Конечно, режим всячески пытался держать в узде литературу. Всеми мерами поддерживалось искусство соцреализма: следствием этой поддержки стал даже такой феномен, как "секретарская литература" - творения руководящих чиновников Союзов писателей СССР и РСФСР, издававшиеся миллионными тиражами. Всяческими льготами власти старались перетянуть на свою сторону талантливых писателей - и не все выдерживали испытание соблазнами. Заигрывая с одними, запугивали других, препятствовали печатанию, устраивали гонения при помощи сервильной критики. Но времена ГУЛАГа все-таки были невозвратимы, всем закрыть рот и всех запугать уже не удавалось. Значит хоть с трудом, хоть идя на вынужденные компромиссы, порой сильно покалеченная цензорскими ножницами, литература продолжала развиваться по своим законам.
3
Та фаза в развитии литературы, которая охватывает более полутора десятков лет (с конца 1960-х до середины 1980-х) представляет собой относительно целостный историко-литературный период, который мы условно называем "семидесятые годы". В семидесятые годы литература поднялась на новый качественный уровень - в ней уже стали обретать зрелость те художественные тенденции, которые только пускали робкие ростки в годы "оттепели". В этот период создали свои наиболее совершенные произведения Юрий Трифонов и Чингиз Айтматов, Василь Быков и Виктор Астафьев. В это время выросли и утвердились дарования Василия Шукшина, Александра Вампилова, Василия Белова, Валентина Распутина.
Сильные и яркие художественные тенденции оформились в национальных литературах: в Литве - расцвет романа "внутреннего монолога" (М. Слуцкис, А. Беляускас, Й. Микелинскас), в Эстонии - рождение "иронической прозы" (Энн Ветемаа, Арво Валтон, Лили Промет), в Грузии - философский эпос (О. Чиладзе, Н. Думбадзе, Ч. Амирэджиби).

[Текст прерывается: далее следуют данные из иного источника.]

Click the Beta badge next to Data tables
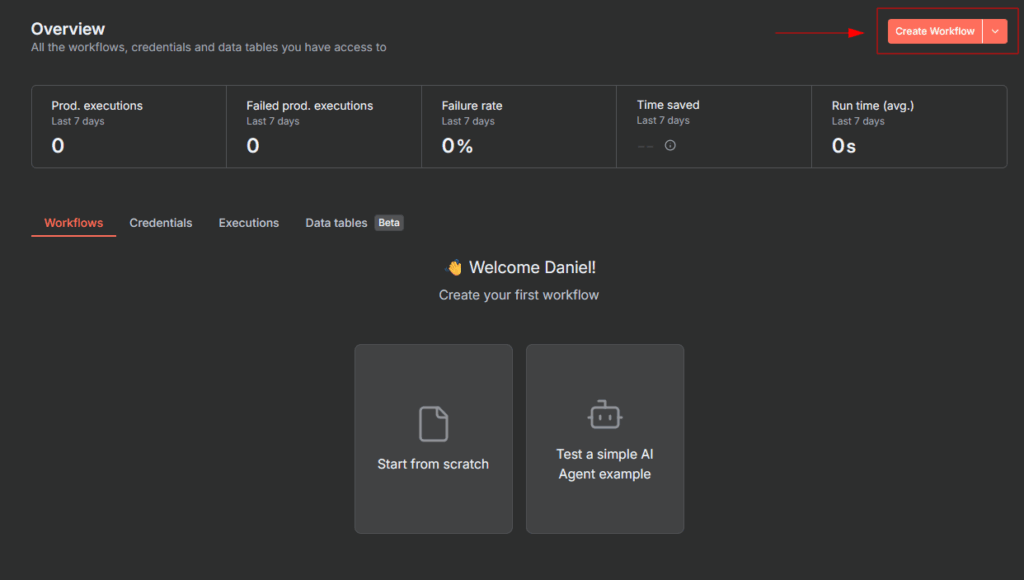 (x=389, y=223)
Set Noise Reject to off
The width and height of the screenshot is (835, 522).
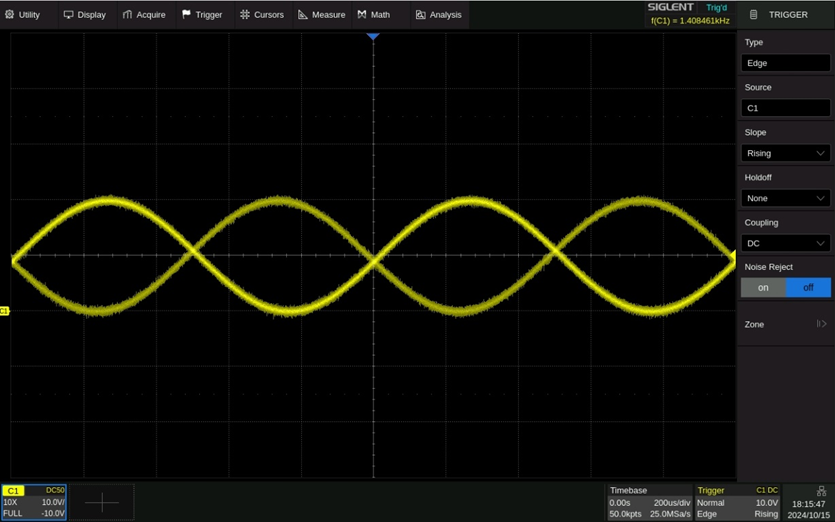[808, 288]
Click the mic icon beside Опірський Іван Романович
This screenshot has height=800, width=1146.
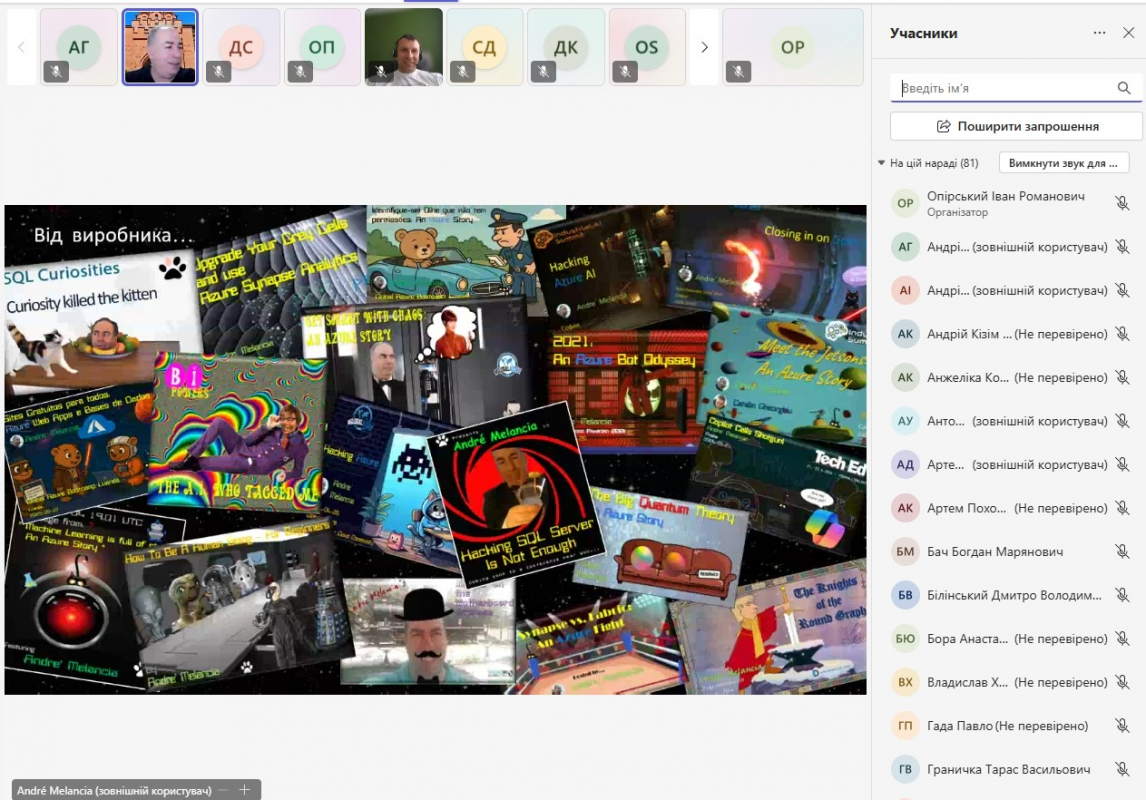pyautogui.click(x=1122, y=203)
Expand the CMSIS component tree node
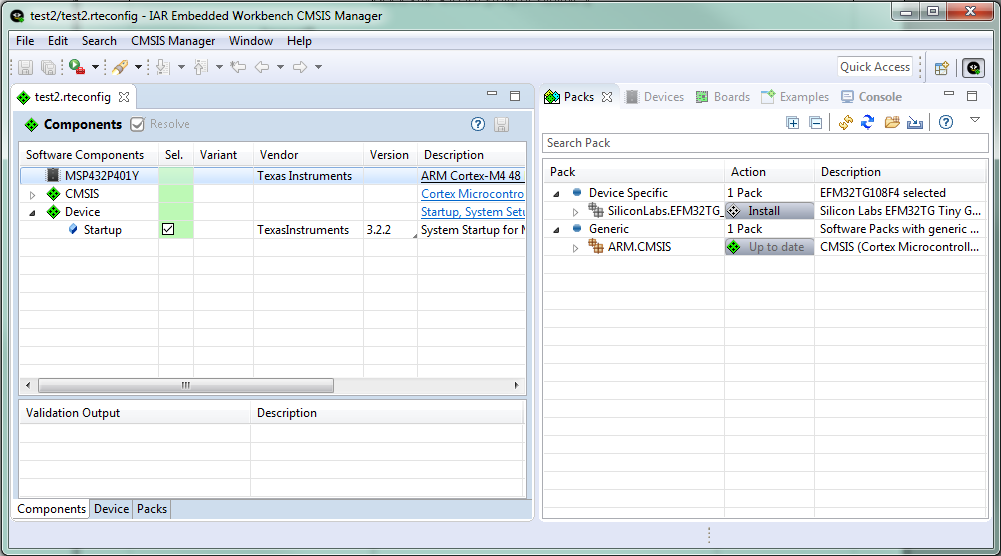The width and height of the screenshot is (1001, 556). point(32,194)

При всем значительном многообразии литературных явлений - при почти демонстративном разномыслии художников и активнейшем поиске новых художественных путей была некая общая, базовая основа, которая питала это разномыслие и эти поиски. Углубляющийся с каждым годом тотальный духовный кризис определил одно общее качество художественного сознания семидесятых драматизм: драматизм как сознание того, что так дальше жить нельзя, драматизм как ситуация выбора, драматизм как мучительное состояние принятия решений.

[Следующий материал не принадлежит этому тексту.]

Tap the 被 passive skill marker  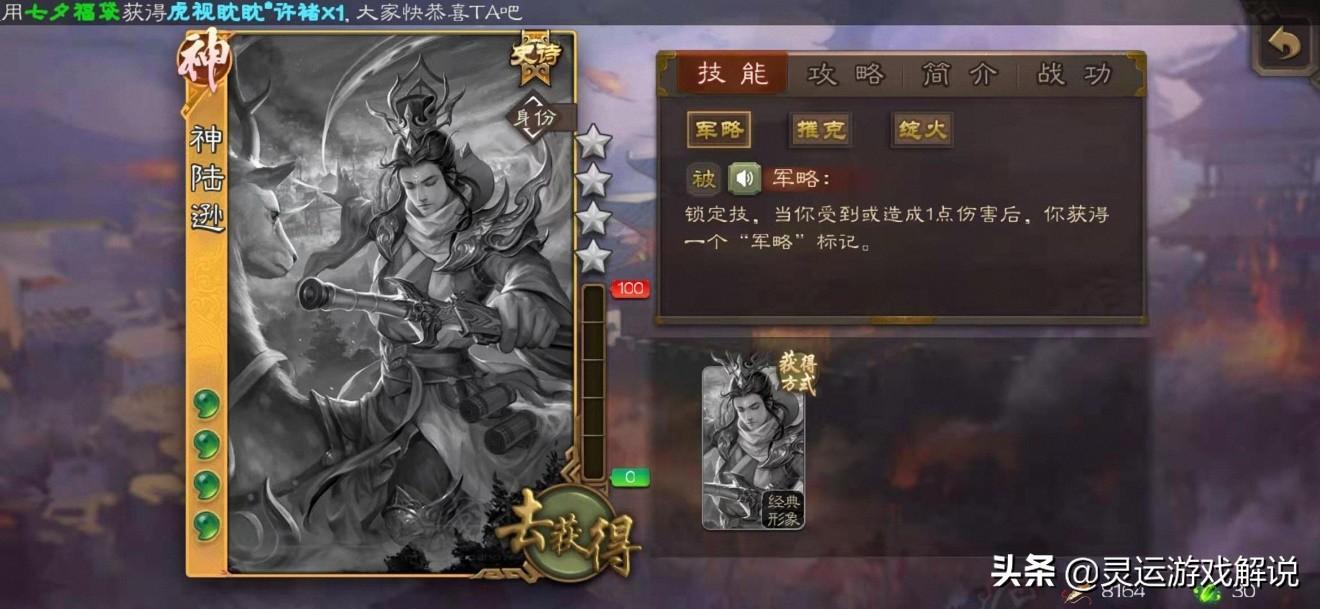[704, 179]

Не случайно на 1970-е годы приходится явный подъем драматургии. Показателен такой факт. Ленинская тема, входившая в обязательный "ассортимент" советской литературы, стала теперь значительно реже привлекать писателей (и это несмотря на столетний юбилей вождя, который с огромным размахом отмечался в 1970 году). Однако то, что все-таки было создано, приобрело, в отличие от периода "оттепели", не лирический, а драматургический вид. В цикле публицистических пьес М. Шатрова "Революционный этюд (Синие кони на красной траве)" (1979), "Так победим!" (1983), "Дальше. . . Дальше. . . Дальше. . . " (1987) из документов "скомпонован" новый, драматизированный образ Ленина. Разницу между образами Ленина в драмах Шатрова, написанных в годы "оттепели" и в годы "зрелого застоя", отчетливо ощутил Олег Ефремов, в разное время поставивший почти все эти пьесы: "В "Именем революции" было общеромантическое и общеисторическое представление о наших истоках, Ленин был как бы литературным персонажем, включенным в чисто условную литературную ситуацию, где он с высоты, так сказать, абсолютного всезнания немедленно решал любые вопросы"*14. В новых пьесах Шатрова предстал Ленин, растревоженный верхоглядством и комчванством, которые искажают его собственные идеи, сталкивающийся с советским бюрократизмом; Ленин, ощущающий необходимость крутого поворота страны с дороги военного коммунизма; Ленин, пытающийся приостановить утверждение тоталитарного правления.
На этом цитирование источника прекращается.